Но минут через пять он опять-таки не утерпел и по поводу какого-то сложного совершенно не понятого им ответа Гриши заметил мальчику свысока:
— Экую, брат, какую ты чушь… чушь несешь!
Александр Васильич, в свою очередь, снова обернулся к Прозорову.
— Во-первых, вы не правы, — сказал он ему, слегка покраснев, — Григорий Дементьич отвечает совершенно верно, во-вторых… я не могу допустить, чтобы постороннее лицо вмешивалось в урок, и потому еще раз попрошу вас… не мешать нам.
— Отец-то… отец-то постороннее лицо?! Вот тебе раз! — как-то смешно поклонился и развел руками Дементий Алексеич. — От первого человека, батюшка, слышу.
— Во время урока, кроме учителя и учеников, каждый считается посторонним; если бы вы потрудились зайти когда-нибудь в один из классов гимназии, в часы занятий, и стали бы вмешиваться в урок, — вам сказали бы то же самое, — вразумительно пояснил Светлов.
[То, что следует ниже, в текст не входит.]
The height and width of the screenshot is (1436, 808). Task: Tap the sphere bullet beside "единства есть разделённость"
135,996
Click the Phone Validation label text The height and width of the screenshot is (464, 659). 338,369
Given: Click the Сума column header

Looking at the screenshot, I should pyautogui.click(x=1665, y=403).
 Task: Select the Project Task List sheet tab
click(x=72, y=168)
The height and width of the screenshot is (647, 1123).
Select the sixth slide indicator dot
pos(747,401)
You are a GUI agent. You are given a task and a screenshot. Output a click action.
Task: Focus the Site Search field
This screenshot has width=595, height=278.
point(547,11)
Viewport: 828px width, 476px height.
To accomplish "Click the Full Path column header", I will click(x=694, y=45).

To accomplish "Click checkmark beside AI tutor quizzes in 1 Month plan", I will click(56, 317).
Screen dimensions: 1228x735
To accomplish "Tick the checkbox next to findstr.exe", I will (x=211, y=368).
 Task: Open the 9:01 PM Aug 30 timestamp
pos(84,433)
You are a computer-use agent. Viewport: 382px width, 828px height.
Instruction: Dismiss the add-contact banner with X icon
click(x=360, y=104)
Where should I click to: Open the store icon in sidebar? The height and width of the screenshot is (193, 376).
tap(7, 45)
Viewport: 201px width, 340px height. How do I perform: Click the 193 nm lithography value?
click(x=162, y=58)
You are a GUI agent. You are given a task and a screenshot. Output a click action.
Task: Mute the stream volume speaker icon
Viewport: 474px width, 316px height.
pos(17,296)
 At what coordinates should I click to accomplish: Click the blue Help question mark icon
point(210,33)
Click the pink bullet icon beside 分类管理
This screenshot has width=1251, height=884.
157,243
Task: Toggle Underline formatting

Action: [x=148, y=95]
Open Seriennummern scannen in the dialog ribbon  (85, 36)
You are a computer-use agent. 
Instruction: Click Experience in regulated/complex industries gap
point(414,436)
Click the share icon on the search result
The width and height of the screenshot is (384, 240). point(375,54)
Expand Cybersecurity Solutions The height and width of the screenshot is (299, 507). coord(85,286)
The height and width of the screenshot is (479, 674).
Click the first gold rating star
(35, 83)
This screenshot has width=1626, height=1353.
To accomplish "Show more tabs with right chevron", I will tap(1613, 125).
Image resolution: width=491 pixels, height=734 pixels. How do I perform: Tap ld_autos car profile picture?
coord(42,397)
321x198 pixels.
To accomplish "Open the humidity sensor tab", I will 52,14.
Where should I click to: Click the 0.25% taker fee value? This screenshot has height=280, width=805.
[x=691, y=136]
— Да… ну… ну, там гимназия — то совсем другое дело; там, батюшка, правительство, а… а… а здесь я плачу деньги! Вот… вот какое мое мнение! — с азартом возразил Прозоров, ткнув себя пальцем в грудь и стремительно соскочив со стула.
Светлов, в свою очередь, спокойно поднялся с места.
— Извините, — сказал он холодно и резко, — я не заключал с вами никаких условий, и мне нет ни малейшего дела до ваших мнений.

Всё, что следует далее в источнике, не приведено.